Silver would be the best fit for green tea, but we thought that silver teapots are not very particular to Ming dynasty. Ming teapots used to be big and roundish in shape. And most were made of clay. Teaparker told us that duanni clay is the best match for green tea. I thought that a harder clay would brew the light fragrances better. So, I compared brewing my San Hsia Bi Luo Chun in the zisha Chun Si and in this 20 cl duanni Yi Li Zhu. And to my surprise, the result with the duanni was nicer. It was rounder and lost less fragrance than I had feared. That's why I decided to use this teapot, the biggest duanni teapot I have (so far).
We will use an old white plate to present the dry leaves.
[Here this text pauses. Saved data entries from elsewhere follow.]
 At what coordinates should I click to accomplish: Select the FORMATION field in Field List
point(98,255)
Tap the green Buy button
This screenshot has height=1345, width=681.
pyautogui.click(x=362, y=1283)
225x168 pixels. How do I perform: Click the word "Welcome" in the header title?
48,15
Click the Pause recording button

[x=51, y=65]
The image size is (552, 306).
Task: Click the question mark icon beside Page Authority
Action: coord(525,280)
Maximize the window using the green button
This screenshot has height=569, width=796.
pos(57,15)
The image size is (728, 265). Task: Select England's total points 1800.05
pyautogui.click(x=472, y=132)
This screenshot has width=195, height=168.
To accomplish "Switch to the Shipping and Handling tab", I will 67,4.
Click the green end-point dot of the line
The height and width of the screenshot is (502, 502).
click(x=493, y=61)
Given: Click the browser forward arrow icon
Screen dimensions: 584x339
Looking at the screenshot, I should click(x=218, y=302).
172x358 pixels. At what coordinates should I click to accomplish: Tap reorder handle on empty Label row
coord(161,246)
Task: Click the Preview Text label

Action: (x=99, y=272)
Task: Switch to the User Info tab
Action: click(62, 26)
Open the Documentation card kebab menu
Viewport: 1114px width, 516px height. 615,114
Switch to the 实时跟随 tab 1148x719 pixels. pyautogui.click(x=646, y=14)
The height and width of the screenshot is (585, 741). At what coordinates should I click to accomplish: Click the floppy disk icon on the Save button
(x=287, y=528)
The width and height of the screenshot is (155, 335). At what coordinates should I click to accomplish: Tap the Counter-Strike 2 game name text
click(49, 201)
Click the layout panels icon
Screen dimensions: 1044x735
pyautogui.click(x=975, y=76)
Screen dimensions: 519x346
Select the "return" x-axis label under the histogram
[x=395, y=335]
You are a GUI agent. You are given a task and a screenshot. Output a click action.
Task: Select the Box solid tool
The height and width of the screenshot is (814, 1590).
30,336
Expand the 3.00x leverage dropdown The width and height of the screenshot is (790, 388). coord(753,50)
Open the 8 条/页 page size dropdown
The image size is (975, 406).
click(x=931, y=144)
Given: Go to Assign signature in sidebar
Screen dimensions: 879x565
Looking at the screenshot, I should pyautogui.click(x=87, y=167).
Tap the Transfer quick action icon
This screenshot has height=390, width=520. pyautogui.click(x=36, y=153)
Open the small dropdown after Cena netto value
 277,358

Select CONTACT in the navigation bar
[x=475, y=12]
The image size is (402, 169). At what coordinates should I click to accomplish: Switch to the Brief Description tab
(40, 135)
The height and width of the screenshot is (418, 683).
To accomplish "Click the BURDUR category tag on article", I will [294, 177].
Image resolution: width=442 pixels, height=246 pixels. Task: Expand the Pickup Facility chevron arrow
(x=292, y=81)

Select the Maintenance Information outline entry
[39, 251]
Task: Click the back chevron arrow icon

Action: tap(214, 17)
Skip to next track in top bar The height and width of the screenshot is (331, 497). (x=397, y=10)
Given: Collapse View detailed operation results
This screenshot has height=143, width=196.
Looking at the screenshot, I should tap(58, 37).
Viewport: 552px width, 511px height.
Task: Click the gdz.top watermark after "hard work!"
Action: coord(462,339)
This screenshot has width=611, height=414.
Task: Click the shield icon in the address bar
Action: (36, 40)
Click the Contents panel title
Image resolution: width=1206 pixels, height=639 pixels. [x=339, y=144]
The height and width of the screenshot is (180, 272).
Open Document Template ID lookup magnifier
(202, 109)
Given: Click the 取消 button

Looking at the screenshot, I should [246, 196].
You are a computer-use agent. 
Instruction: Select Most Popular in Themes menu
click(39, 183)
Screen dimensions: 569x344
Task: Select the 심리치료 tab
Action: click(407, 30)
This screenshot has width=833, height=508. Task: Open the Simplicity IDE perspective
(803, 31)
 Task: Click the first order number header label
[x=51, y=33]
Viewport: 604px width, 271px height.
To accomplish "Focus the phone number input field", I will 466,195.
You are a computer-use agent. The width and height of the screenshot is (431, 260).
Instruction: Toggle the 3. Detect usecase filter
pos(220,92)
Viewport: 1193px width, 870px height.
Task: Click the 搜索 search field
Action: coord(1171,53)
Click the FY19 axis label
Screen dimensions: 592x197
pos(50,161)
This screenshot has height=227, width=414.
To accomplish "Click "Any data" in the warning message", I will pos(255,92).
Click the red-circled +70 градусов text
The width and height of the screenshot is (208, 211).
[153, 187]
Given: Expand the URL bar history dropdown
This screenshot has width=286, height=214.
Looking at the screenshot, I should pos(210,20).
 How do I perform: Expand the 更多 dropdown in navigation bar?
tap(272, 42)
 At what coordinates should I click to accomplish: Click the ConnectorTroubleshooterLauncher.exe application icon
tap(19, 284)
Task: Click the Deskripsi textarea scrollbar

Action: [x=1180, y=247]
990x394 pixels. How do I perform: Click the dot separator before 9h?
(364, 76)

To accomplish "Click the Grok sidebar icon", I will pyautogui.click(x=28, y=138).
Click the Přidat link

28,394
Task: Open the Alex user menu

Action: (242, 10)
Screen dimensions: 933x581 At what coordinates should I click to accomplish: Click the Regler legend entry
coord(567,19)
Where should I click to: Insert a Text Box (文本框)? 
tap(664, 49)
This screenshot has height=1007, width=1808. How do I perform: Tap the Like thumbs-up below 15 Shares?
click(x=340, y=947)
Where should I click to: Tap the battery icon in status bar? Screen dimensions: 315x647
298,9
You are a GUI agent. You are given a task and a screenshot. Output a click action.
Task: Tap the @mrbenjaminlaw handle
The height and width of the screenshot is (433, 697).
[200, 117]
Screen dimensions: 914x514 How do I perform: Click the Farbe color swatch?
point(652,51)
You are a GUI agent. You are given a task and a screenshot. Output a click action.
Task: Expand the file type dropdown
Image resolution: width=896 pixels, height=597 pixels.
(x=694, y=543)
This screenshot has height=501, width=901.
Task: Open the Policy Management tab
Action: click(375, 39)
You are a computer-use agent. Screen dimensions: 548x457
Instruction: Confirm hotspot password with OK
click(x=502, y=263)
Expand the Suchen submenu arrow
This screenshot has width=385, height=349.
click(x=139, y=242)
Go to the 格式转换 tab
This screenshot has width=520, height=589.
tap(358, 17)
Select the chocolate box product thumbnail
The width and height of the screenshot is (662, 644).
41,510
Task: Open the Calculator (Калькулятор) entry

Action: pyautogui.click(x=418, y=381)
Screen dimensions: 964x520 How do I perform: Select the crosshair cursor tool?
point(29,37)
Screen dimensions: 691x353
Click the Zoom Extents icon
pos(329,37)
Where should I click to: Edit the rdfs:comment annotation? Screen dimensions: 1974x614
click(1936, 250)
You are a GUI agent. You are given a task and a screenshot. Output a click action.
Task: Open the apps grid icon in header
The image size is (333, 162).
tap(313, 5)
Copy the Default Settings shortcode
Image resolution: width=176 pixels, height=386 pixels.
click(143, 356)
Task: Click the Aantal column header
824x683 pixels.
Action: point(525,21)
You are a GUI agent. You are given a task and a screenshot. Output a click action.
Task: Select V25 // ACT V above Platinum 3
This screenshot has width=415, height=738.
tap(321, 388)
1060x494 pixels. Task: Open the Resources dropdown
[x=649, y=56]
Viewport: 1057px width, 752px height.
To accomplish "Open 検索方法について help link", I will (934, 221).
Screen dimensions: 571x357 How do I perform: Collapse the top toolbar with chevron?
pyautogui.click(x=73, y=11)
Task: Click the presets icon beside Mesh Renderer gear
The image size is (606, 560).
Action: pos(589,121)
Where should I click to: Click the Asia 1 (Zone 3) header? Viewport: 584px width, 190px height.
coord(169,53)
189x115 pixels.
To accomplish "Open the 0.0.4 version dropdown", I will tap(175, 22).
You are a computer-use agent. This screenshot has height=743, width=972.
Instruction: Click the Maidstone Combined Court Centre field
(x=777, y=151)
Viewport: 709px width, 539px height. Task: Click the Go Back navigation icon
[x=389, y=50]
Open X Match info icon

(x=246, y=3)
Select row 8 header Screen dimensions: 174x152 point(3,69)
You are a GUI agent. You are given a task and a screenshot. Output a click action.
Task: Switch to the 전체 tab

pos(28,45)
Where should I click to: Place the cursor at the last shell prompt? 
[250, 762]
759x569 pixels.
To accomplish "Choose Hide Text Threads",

After they are inserted in the teapot, I'm thinking of bringing my second old tetsubin on the Cha Bu.
For this practice, I could use these wonderful handmade Korean tea cups (thanks again to the dear reader who gave them to me). They are really very special with their color variations. And they fit this Cha Xi very well. Unfortunately, I won't have enough for the Story House Event. So, I still need to find other cups until then...
There's another interesting Ming dynasty habit I learned from Teaparker. In those times, each participant would have his own teapot and make his own tea! If you want to make your own Ming dynasty event, this is tradition can help it make it more interactive. But for this Story House event, we will retain the usual format of one brewer and 5-6 drinkers for more convenience with the water (and teapots) preparation.